Key findings from the 2013 report:
  • 78 percent of top 100 paid Android and iOS Apps have been hacked – 100 percent of the top paid Android apps and 56 percent of the top 100 paid iOS apps were found to be compromised. This was a 36 percent decrease from last year.
  • Hackers continue to target free apps - 73 percent of free Android apps and 53 percent of free iOS apps were found to be hacked in 2013. In 2012, 80 percent of Android apps and 40 percent of iOS apps had been compromised.
  • Mobile financial apps are at-risk - 53 percent of the Android financial apps they reviewed had been “cracked” while 23 percent of the iOS financial apps were hacked variants. Mobile banking and payment apps were included as part of this year’s research.
“The widespread use of “cracked” apps represents a real and present danger given the explosion of smartphone and tablet use in the workplace and home,” said Kevin Morgan, CTO, Arxan.

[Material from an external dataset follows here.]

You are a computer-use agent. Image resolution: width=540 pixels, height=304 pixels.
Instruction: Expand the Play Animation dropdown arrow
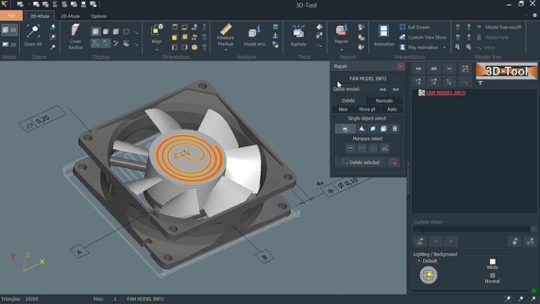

“Not only is IP theft costing software stakeholders millions of dollars every year, but unprotected apps are vulnerable to tampering: either through installed malware or through decompiling and reverse engineering – enabling hackers to analyze code and target core security or business logic that is protecting or enabling access to sensitive corporate data.”

Morgan, further comments: “Pirated versions of popular software are available on numerous unofficial app stores like Cydia, app distribution sites, hacker/cracker sites and file download and torrent sites. During our research we discovered that some of the hacked versions have been downloaded over half a million times which gives a sense of the magnitude of the problem especially as we embark upon a season of high consumer activity that will involve payment transactions, and consumption of products and services via the mobile endpoint.”

He added: “The challenge for greater mobile application security remains significant and core recommendations for improving mobile application security need to be integrated early in the application development lifecycle and made a key component of any mobile first strategy”.